WHAT TO WORK ON: Copy out the lines of the material that include the string "screenshot".

EXTRACTED RECORDS:
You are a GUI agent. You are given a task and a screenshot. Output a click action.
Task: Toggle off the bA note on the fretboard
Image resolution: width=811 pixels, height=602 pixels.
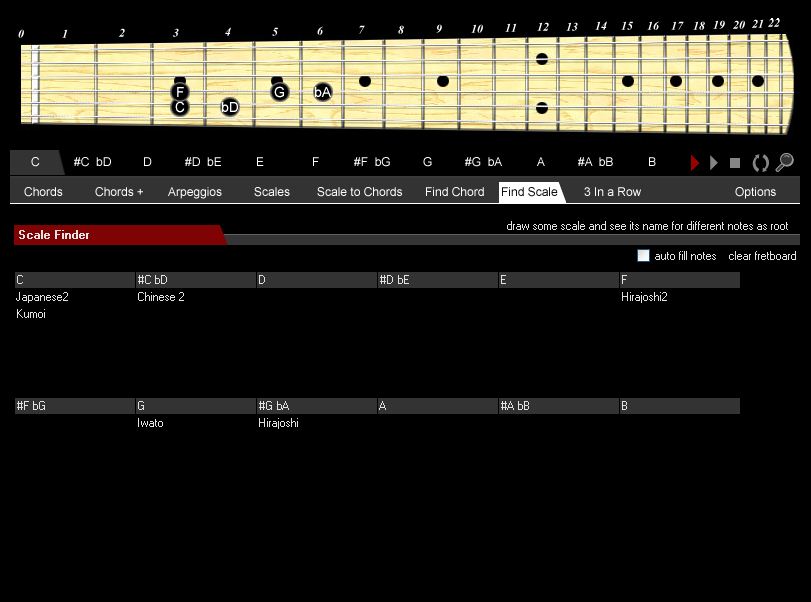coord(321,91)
==
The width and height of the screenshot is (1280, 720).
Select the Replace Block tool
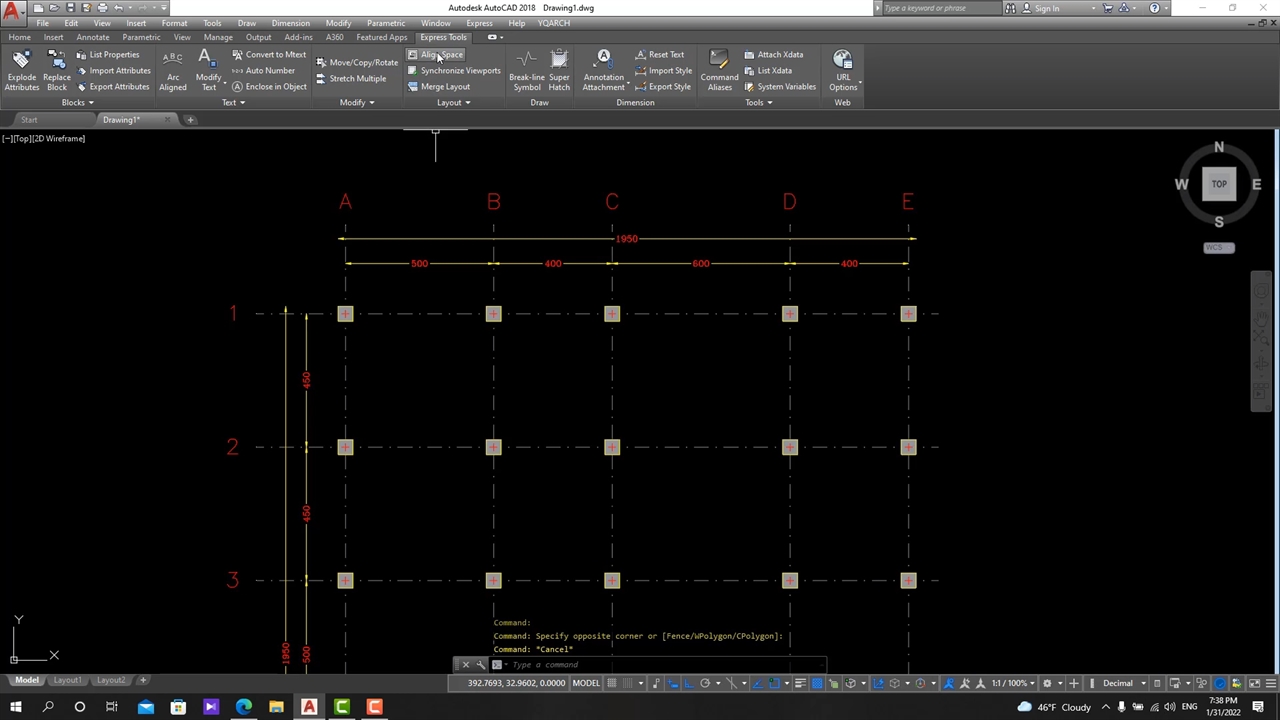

TASK SOLUTION:
You are a GUI agent. You are given a task and a screenshot. Output a click action.
The width and height of the screenshot is (1280, 720).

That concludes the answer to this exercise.